Kubeadm: RFE: kubeadm operator

Created on 31 Jul 2019  路  22Comments  路  Source: kubernetes/kubeadm

As a Kubernetes Operator I would like to enable be able to declaratively control configuration changes, and upgrades in a systematic fashion.

This will require a KEP.
Entire feature-set is TBD.

WIP KEP: https://hackmd.io/@QlB2bmbhS-aeuDlwOCH9Yw/HkidAVXlS
presentation: https://docs.google.com/presentation/d/1ckEbp_4-9Q90UNV_UwvQQ7MDF6J9Jpl1EdRHUo5pWn0/edit#slide=id.g633cabb4a3_0_5

https://github.com/kubernetes/enhancements/blob/master/keps/sig-cluster-lifecycle/kubeadm/20190916-kubeadm-operator.md

/kind feature

kindesign kinfeature prioritimportant-longterm

Most helpful comment

WRT to scope, IMO the kubeadm operator should be responsible for two things

  • In place mutations of kubeadm generated artifacts
  • Orchestration of such mutations across nodes

Instead, I think that we should consider out of scope everything that fits under the management of infrastructure or it is related to the management of "immutable" nodes

I would divide the uses case for the operator in two groups:
1. Improve the UX for cluster lifecycle activities already supported by kubeadm e.g.
- upgrades
- client certificate renewal

  1. Enable cluster lifecycle activities not yet supported by kubeadm e.g.
  2. certificate rotation
  3. "change the cluster"

All 22 comments

questions on scope:

What is the operators main function / deployment topology?
Is it deployed to a cluster after kubeadm init so that it can self-manage the cluster?
Does it live in a parent management cluster?
Do you run it as a commandline tool (does it read config from a file and/or the cluster's API?)

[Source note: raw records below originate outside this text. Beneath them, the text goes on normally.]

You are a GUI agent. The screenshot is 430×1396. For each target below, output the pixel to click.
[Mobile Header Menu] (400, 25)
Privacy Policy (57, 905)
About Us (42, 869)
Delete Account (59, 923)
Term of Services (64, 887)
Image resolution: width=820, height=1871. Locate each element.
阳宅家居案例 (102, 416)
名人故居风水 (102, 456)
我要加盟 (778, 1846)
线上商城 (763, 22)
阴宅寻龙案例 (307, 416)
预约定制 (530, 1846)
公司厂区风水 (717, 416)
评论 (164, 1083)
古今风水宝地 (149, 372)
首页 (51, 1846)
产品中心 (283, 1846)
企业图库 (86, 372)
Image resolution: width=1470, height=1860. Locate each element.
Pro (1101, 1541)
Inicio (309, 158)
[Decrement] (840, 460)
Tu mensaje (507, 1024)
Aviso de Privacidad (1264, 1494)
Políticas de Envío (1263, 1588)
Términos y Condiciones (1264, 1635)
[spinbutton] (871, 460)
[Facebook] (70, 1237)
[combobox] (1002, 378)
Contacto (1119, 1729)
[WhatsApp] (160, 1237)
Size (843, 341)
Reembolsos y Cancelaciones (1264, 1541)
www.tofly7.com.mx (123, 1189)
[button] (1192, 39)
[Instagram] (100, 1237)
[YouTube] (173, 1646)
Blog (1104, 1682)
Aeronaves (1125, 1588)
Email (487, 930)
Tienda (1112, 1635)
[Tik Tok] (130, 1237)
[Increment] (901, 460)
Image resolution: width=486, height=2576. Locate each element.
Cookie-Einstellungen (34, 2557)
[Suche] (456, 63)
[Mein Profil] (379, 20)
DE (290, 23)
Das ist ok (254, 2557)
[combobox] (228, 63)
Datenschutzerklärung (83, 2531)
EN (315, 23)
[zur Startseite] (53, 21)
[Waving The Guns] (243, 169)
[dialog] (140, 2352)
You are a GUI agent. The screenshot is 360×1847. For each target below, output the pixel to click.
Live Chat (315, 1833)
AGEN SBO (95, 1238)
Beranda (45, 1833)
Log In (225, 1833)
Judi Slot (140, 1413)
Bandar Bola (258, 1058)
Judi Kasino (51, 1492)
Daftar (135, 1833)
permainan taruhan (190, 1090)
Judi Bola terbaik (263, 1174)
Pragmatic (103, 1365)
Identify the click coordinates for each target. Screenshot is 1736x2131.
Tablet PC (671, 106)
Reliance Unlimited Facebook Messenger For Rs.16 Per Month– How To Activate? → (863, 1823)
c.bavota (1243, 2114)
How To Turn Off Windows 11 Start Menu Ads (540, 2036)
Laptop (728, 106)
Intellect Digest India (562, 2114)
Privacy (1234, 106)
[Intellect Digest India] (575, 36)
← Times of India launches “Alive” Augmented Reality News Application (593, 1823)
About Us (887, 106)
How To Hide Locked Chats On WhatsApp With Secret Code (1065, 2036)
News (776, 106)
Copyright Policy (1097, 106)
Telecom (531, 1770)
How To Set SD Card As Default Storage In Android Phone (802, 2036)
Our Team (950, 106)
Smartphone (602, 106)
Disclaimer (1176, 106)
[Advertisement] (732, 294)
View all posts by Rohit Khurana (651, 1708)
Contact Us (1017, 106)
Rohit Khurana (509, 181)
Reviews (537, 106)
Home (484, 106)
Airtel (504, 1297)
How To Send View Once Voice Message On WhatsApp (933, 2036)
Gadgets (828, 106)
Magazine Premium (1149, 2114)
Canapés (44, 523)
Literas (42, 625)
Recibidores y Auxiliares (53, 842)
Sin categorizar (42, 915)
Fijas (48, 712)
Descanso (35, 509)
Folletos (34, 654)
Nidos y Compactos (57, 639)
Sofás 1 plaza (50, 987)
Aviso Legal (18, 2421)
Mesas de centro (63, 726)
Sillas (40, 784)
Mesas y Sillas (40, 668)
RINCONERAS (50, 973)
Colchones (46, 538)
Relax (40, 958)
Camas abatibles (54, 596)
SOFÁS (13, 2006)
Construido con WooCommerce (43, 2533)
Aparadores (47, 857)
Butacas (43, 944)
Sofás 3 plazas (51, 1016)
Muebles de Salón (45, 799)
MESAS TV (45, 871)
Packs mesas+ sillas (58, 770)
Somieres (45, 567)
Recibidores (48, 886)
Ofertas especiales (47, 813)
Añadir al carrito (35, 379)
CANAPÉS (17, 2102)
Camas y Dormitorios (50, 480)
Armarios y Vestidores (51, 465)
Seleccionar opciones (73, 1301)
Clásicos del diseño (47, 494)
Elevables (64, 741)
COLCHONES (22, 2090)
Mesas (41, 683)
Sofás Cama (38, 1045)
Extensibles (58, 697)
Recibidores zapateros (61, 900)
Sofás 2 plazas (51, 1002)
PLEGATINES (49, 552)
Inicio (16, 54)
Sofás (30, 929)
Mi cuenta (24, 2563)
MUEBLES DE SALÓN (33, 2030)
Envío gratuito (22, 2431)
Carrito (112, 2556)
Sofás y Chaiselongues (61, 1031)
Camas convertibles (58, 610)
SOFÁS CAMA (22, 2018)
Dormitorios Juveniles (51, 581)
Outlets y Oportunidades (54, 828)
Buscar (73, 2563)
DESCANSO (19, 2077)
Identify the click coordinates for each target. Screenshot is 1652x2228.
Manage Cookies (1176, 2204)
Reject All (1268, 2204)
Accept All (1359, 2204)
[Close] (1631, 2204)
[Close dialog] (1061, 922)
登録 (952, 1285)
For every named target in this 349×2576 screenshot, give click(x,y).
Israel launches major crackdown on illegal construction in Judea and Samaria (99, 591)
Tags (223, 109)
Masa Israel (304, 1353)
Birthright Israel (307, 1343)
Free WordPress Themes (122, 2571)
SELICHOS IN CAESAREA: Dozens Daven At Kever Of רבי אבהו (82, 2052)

Do we intend for this to be consumed by a Cluster API bootstrap provider?
Is the config for the operator a ConfigMap / CRD?

How does the operator mutate the cluster?
( Perhaps it could schedule privileged Pods, Jobs, or a DaemonSet to mutate each Node )

WRT to scope, IMO the kubeadm operator should be responsible for two things

  • In place mutations of kubeadm generated artifacts
  • Orchestration of such mutations across nodes

Instead, I think that we should consider out of scope everything that fits under the management of infrastructure or it is related to the management of "immutable" nodes

I would divide the uses case for the operator in two groups:
1. Improve the UX for cluster lifecycle activities already supported by kubeadm e.g.
- upgrades
- client certificate renewal

  1. Enable cluster lifecycle activities not yet supported by kubeadm e.g.
  2. certificate rotation
  3. "change the cluster"

@stealthybox and @fabriziopandini covered some of the questions and comments that i have.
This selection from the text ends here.